On Mon, Mar 26, 2018 at 12:40 PM, Krutika Dhananjay <kdhananj@xxxxxxxxxx> wrote:
The gfid mismatch here is between the shard and its "link-to" file, the creation of which happens at a layer below that of shard translator on the stack.Adding DHT devs to take a look.
Thanks Krutika. I assume shard doesn't do any dentry operations like rename, link, unlink on the path of file (not the gfid handle based path) internally while managing shards. Can you confirm? If it does these operations, what fops does it do?
@Ian,
I can suggest following way to fix the problem:
* Since one of files listed is a DHT linkto file, I am assuming there is only one shard of the file. If not, please list out gfids of other shards and don't proceed with healing procedure.
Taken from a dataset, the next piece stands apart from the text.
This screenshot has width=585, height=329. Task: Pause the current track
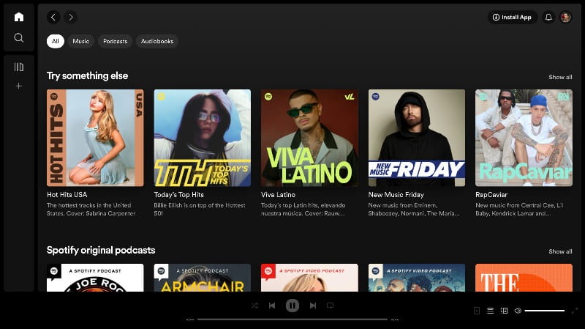point(293,306)
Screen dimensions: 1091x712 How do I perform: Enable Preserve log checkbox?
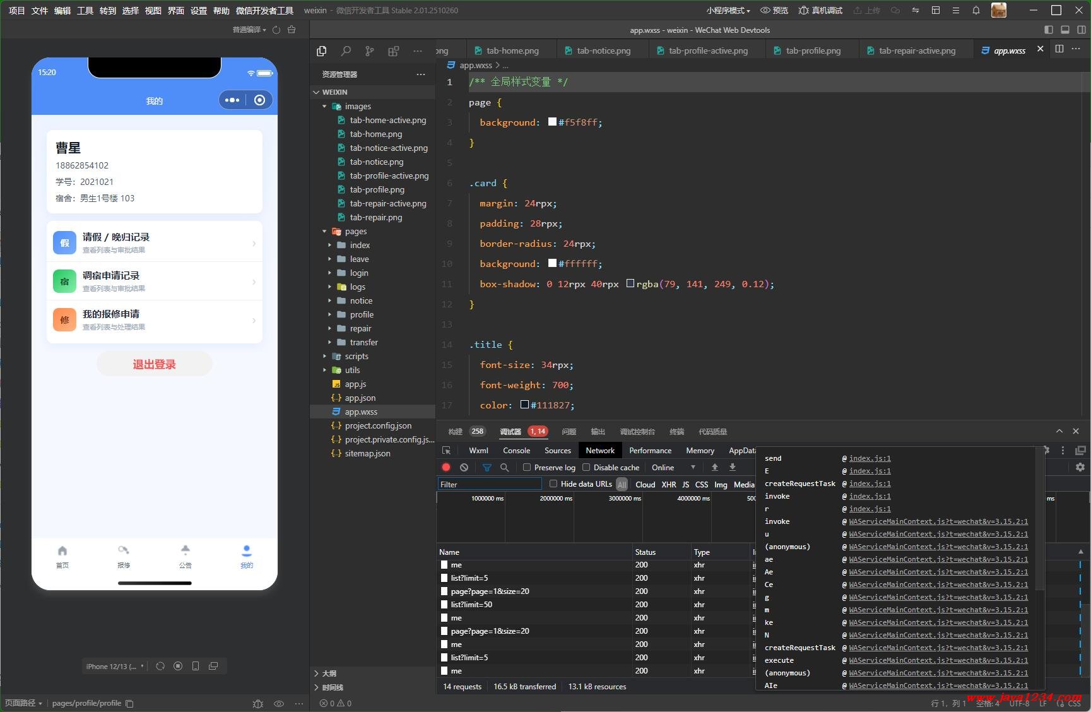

* If gfids of all shards happen to be same and only linkto has a different gfid, please proceed to step 3. Otherwise abort the healing procedure.
* If cluster.lookup-optimize is set to true abort the healing procedure
* Delete the linkto file - the file with permissions -------T and xattr trusted.dht.linkto and do a lookup on the file from mount point after turning off readdriplus [1].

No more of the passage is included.